## ABOUT THIS EXERCISE
What follows is a set of records. Retype them exactly, leaving out the pictures.

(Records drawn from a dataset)
........

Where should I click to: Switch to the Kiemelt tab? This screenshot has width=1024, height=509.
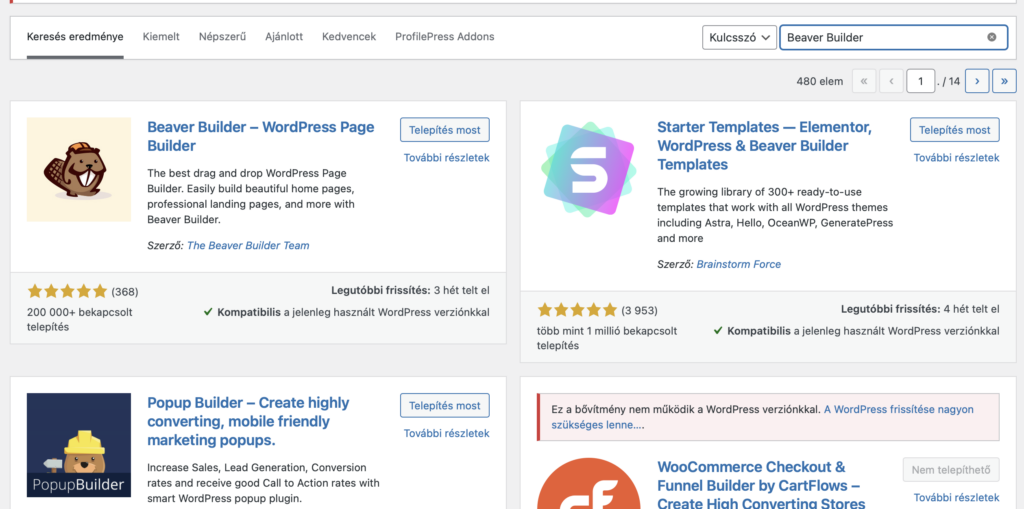click(x=161, y=37)
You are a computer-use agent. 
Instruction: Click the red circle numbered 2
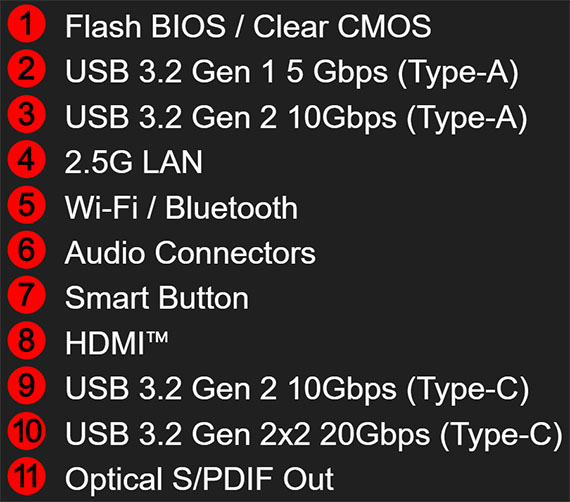coord(27,70)
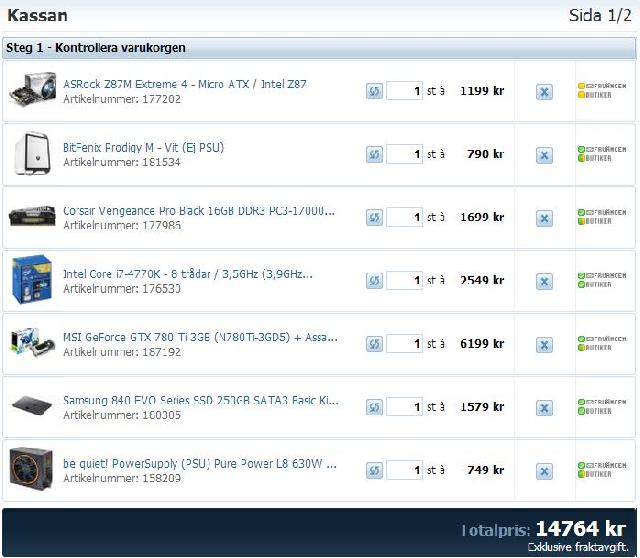This screenshot has height=558, width=640.
Task: Refresh quantity for ASRock Z87M Extreme 4
Action: click(374, 91)
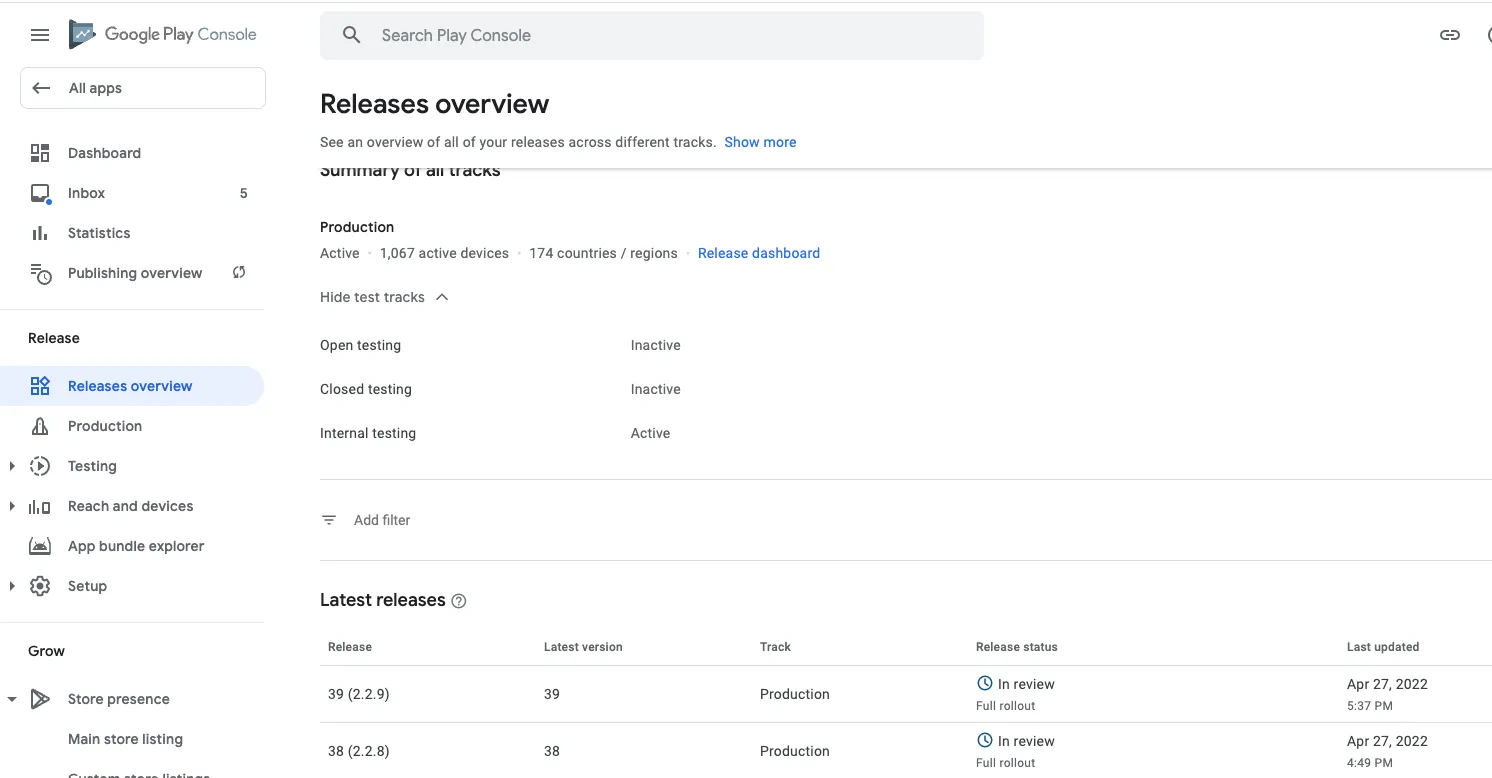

........

## SOLUTION BELOW
Where should I click to: Switch to the Kiemelt tab? This screenshot has width=1024, height=509.
click(x=161, y=37)
You are a computer-use agent. 
Instruction: Click the red circle numbered 2
coord(27,70)
This screenshot has height=558, width=640.
Task: Refresh quantity for ASRock Z87M Extreme 4
Action: click(374, 91)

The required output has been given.